Selain itu, tim juga menemukan bagaimana pengetahuan lokal bisa menjadi pagar efektif agar alam tak dirusak. Misalnya, memitoskan pohon beringin sebagai pohon angker, pengkeramatan pada Air Tiga Rasa Rejenu, hingga falsafah-falsafah kuno yang menjelma menjadi pedoman kolektif.
Bagi Andhina, pengetahuan lokal tersebut sejatinya memang memberikan peran luar biasa penting untuk menjaga kelestarian sumber mata air oleh masyarakat sekitar.
“Cerita tutur lokal itu bukan sekadar dongeng pengantar tidur, melainkan sebuah bentuk kearifan lokal yang canggih dan berfungsi sebagai sistem konservasi berbasis budaya,” kata Andhina.

Cerita lokal di luar Jawa
Cerita-cerita sebagaimana Sunan Muria menjadi Wali Lingkungan di lereng Muria ternyata tak hanya bisa ditemui di Jawa. Di provinsi lain pun ada, seperti Cerita Lubuk Larangan di Sumatera.
Lubuk larangan merupakan kawasan di sepanjang aliran sungai atau kolam yang telah disepakati secara adat untuk tidak diambil ikannya dalam jangka waktu tertentu. Ikan di lubuk tersebut tidak diambil selama setahun.
Setelah itu, warga akan menjalani tradisi bekarang (menangkap ikan) secara bersama-sama.
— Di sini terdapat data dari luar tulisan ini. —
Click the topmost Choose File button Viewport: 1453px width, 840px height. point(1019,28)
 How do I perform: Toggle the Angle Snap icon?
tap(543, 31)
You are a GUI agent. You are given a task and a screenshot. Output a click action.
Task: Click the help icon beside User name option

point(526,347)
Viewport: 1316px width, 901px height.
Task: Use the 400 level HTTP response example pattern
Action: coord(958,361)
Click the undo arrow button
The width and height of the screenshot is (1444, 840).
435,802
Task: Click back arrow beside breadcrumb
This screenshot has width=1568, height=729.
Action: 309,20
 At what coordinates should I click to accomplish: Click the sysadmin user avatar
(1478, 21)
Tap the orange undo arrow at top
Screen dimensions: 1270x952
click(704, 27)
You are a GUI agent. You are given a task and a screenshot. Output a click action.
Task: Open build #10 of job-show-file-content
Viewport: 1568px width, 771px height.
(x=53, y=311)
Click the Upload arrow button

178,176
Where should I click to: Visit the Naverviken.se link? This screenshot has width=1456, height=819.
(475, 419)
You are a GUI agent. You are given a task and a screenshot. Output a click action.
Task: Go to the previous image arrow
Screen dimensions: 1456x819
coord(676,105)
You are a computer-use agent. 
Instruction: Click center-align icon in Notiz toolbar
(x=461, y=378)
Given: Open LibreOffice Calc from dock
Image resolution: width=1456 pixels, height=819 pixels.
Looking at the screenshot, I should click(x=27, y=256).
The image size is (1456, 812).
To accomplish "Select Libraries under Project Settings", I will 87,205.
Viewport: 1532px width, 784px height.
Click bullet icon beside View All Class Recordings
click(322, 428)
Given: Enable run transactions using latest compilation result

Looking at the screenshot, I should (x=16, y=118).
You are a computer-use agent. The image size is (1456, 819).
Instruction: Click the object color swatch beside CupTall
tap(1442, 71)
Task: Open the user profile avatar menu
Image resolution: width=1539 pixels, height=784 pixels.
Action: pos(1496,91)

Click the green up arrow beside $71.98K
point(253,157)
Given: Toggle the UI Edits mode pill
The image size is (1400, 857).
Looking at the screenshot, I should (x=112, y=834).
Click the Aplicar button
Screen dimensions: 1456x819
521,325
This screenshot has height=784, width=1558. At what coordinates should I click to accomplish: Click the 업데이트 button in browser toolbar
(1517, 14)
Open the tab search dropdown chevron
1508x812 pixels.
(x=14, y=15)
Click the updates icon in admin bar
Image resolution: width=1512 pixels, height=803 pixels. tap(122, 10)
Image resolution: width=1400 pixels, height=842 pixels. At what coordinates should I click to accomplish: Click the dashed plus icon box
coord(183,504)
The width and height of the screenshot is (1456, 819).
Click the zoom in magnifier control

Mereka menggunakan alat tangkap ramah lingkungan seperti serkap dan sauk-sauk.
Tanpa warga sadari, adat ini ternyata bernilai konservasi. Yakni ketika warga menjaga keberlangsungan sebuah ekosistem, sehingga tidak serta-merta melalah habis isi sungai ketika ada kesempatan.
Begitu juga dengan falsafah kuno. Kata Andhina, makna falsafah kuno jauh lebih dalam dan fundamental dari sekadar slogan. Misalnya, falsafah Jawa “Hamemayu Hayuning Bawana” yang berarti, “Mengalir dalam hembusan alam atau memperindah keindahan dunia”.
“Artinya, tugas suci manusia untuk secara aktif memelihara, memperindah, dan mengusahakan keselamatan serta kesejahteraan dunia,” ucap Andhina.
“Ini bukan sekadar tidak merusak. Falsafah ini menempatkan manusia sebagai mandataris Tuhan yang memiliki tanggung jawab proaktif untuk merawat dan mempercantik alam semesta,” lanjutnya.
Jantung bumi yang harus dilindungi oleh tiap individu
Andhina menegaskan, sumber mata air bukan sekadar lubang berisi air, melainkan jantung dan fondasi utama bagi kelangsungan sebuah ekosistem darat. Kehilangan sumber mata air tidak hanya menyebabkan kekeringan, tetapi juga memicu keruntuhan ekologis secara berantai. Mulai dari dampak hidrologis, fisik, geologis, dan ekologis.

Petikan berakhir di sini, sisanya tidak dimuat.